Evaluate the Anticipated Success Rates by Jackknife Tests

The following three cross-validation methods are often used in statistical prediction to evaluate the anticipated accuracy of a predictor: independent dataset test, subsampling (K-fold cross-validation) test, and jackknife test [120]. However, as elucidated by a review article [83], among the three methods, the jackknife test is deemed the least arbitrary and most objective as it can always yield a unique outcome for a given benchmark dataset, and hence has been increasingly used and widely recognized by investigators to examine the accuracy of various predictor [48,60,63,65,69,76,121,122]. Accordingly, in this study we also used the results obtained by jackknife tests to optimizing the uncertain parameters and to compare with the other predictors in this area.

Experimental Section

The results obtained with iRSpot-TNCPseAAC on the benchmark dataset S of Supplementary Information S1 by the jackknife test are given in Table 4, where for facilitating comparison the corresponding results by the iRSpot-PseDNC [25] on the same benchmark dataset are also given.

Table 4.

A comparison of iRSpot-TNCPseAAC with the best existing method.

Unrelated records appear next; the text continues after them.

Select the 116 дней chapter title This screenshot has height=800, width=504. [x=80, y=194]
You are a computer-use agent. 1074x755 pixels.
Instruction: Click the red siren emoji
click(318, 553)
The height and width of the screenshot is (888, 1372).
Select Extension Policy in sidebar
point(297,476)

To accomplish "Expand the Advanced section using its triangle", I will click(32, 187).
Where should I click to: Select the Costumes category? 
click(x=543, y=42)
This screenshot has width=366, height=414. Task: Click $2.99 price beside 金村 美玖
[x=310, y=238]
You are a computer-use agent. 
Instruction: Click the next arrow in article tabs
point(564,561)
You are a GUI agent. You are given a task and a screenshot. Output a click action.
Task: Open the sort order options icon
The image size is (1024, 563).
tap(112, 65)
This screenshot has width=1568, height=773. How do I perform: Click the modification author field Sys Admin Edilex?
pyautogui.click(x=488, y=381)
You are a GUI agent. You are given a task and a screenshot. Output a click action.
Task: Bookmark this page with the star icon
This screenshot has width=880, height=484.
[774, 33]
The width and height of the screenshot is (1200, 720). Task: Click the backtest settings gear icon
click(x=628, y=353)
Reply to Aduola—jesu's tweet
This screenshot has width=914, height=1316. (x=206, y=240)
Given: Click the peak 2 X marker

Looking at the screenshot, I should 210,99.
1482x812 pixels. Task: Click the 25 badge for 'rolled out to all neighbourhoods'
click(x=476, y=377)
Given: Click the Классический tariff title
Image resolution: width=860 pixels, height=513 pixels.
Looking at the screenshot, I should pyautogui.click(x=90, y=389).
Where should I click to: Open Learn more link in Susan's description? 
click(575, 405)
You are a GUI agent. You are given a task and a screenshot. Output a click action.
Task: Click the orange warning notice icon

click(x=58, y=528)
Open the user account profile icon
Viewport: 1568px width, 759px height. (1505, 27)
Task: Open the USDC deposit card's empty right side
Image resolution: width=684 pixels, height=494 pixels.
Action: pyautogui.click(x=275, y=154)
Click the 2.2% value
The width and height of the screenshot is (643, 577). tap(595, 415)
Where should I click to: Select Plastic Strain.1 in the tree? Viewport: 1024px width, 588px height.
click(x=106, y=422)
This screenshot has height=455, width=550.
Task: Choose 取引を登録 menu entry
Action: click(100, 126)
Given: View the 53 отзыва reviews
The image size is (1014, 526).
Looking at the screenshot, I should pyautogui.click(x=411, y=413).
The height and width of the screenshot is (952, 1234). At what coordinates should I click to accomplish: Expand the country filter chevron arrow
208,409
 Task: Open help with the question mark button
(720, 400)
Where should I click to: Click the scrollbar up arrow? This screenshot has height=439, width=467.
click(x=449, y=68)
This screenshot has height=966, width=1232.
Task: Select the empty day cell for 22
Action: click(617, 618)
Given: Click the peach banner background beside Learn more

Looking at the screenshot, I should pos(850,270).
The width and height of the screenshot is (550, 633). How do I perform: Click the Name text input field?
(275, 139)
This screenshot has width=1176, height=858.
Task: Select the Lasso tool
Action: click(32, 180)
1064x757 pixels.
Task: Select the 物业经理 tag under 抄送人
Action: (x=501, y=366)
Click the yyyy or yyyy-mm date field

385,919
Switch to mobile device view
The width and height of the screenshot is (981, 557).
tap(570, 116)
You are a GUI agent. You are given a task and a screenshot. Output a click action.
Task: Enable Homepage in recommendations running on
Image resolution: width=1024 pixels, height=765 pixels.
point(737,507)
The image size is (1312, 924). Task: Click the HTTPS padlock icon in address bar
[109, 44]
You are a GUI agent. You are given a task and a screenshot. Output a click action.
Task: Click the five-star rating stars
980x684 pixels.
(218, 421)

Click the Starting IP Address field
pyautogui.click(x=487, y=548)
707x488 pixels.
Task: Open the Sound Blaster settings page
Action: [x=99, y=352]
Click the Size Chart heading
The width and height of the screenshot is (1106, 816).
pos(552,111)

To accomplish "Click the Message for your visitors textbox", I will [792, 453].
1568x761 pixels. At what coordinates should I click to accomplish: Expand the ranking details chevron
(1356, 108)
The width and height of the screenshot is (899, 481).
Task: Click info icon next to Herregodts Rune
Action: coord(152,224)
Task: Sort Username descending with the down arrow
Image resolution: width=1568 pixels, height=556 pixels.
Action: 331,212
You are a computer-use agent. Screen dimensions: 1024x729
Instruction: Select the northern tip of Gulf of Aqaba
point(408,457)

Predictor	Test method	Sn (%)	Sp (%)	Acc (%)	MCC
iRSpot-PseDNC a	Jackknife	73.06	89.49	82.04	0.638
iRSpot-KNCPseAAC b	Jackknife	87.14	79.59	83.72	0.671

From [25];

This paper with λ = 5, w = 1.1, C = 32 and γ = 0.5 for the LIBSVM operation engine [107,108].

As we can clearly see from the table, the iRSpot-TNCPseAAC predictor is superior to iRSpot-PseDNC [25] in three of the four metrics as defined by Equation (16); i.e., it can yield higher accuracy Acc, higher Mathew’s correlation coefficient MCC, and higher sensitivity Sn. Therefore, it is anticipated that the new predictor will become a useful tool for identifying the recombination spots in DNA, or at the very least become a complementary tool to iRSpot-PseDNC, the best existing prediction method in this area.

Conclusions

The above fact has also proved that it is indeed a feasible and promising approach to extend the concept of pseudo amino acid composition [44,45,123] developed in computational proteomics to the area of computational genomics. As shown by Equation (13) and the related equations in defining its 64 + λ components, each of the DNA samples investigated in this study was formulated by a combination of its trinucleotide composition (TNC) with the pseudo amino acid components (PseAAC) that were derived from the protein translated from the DNA sample according to its genetic codes. The former can better incorporate its local or short-rage sequence order information in comparison with the dinucleotide composition (DNC) used in iRSpot-PseDNC [25]; while the latter can incorporate its global or long-range sequence order effects in a more natural or logical manner. Accordingly, it is anticipated that the idea or approach by extending the Chou’s pseudo amino acid composition [44,45,123] for protein sequences to the pseudo oligonucleotide composition for DNA or RNA sequences may also be used to deal with many other genome analysis problems.

Web Server and User Guide

To enhance the value of its practical applications, a web-server for the iRSpot-TNCPseAAC predictor was established. Moreover, for the convenience of the vast majority of experimental scientists, here a step-to-step guide is provided for how to use the web server to get the desired results without the need to follow the mathematic equations that were presented just for the integrity in developing the predictor. Step 1. Open the web server at http://www.jci-bioinfo.cn/iRSpot-TNCPseAAC and you will see the top page of the predictor on your computer screen, as shown in Figure 3. Click on the Read Me button to see a brief introduction about the iRSpot-TNCPseAAC predictor and the caveat when using it.

Figure 3.

A semi-screenshot for the top page of the web-server iRSpot-TNCPseAAC at http://www.jci-bioinfo.cn/iRSpot-TNCPseAAC.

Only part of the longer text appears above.